Feb 21, 2014
Statement from Chairperson Rafael Moure-Eraso on California Refinery Safety Interagency Working Group Final Report
I heartily applaud the findings and recommendations contained in the final report of the California Interagency Working Group on Refinery Safety entitled “Improving Public and Worker Safety at Oil Refineries.” It’s an initiative undertaken by Governor Jerry Brown following the 2012 Chevron refinery fire in Richmond, California.
This report is an important milestone for improving refinery safety across the State of California and effectively addressing many of the CSB’s safety recommendations contained in our Chevron refinery accident report released in April 2013.

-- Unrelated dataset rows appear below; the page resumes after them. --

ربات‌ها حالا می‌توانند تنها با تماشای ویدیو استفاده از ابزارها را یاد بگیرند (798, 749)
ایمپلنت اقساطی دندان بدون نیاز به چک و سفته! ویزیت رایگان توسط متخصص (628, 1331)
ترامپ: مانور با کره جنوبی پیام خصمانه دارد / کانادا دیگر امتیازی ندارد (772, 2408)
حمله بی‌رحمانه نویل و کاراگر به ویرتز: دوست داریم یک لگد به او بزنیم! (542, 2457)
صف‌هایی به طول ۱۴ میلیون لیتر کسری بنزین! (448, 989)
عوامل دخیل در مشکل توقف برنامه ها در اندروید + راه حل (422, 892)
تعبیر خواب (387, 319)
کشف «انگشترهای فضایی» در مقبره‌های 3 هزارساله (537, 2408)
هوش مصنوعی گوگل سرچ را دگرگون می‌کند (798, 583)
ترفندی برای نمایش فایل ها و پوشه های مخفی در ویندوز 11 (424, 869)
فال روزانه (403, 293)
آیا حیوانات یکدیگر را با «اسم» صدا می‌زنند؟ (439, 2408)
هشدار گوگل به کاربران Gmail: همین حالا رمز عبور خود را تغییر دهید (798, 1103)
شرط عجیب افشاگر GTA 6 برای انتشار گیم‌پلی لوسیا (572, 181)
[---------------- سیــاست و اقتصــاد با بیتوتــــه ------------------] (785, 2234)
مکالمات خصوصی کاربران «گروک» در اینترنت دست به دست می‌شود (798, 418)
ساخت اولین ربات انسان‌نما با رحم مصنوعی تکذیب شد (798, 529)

The working group’s final report includes a number of strong recommendations which are in alignment with the CSB’s recommendations: that refineries should implement inherently safer systems to the greatest extent feasible; use formal techniques to evaluate the effectiveness of process safeguards; and perform damage mechanism hazard reviews to ensure corrosion hazards are accurately identified before accidents occur.
Furthermore the Working Group report recommends requiring companies to complete root cause analyses after significant accidents or releases, to explicitly account for human factors and organizational changes, and to perform periodic safety culture assessments.
Finally, the report indicates California will continue to pursue broader regulatory reforms, including what is called the “safety case” system that is already used overseas as well as in the U.S. space and nuclear sectors. The safety case system is extensively discussed in a CSB draft report that was made public in December 2013. Under the safety case system, refineries would have to demonstrate in advance to a competent, well-funded regulator that they have eliminated or properly managed process safety risks using modern standards and practices – with the goal of reducing risk “as low as reasonably practicable.” The use of inherently safer designs and technologies is integral to the safety case system.
California is also in the process of tripling its force of specialized refinery safety inspectors, an initiative that is essential for the success of any regulatory system.
A serious incident last week at the Tesoro refinery in Martinez, California, where two operators were sprayed and burned by corrosive sulfuric acid underscores the ongoing risks to refinery workers unless the highest safety standards are in place. I am pleased to see the State of California taking aggressive action in response to this serious incident, by barring the restart of the Tesoro alkylation unit until safety is improved.
I commend the Governor’s working group on its final report and wholeheartedly support the state’s initiatives. These will ensure that the CSB’s recommendations are fully implemented and have a positive impact on the refineries and communities across the state – preventing accidents, saving workers’ lives and protecting nearby communities.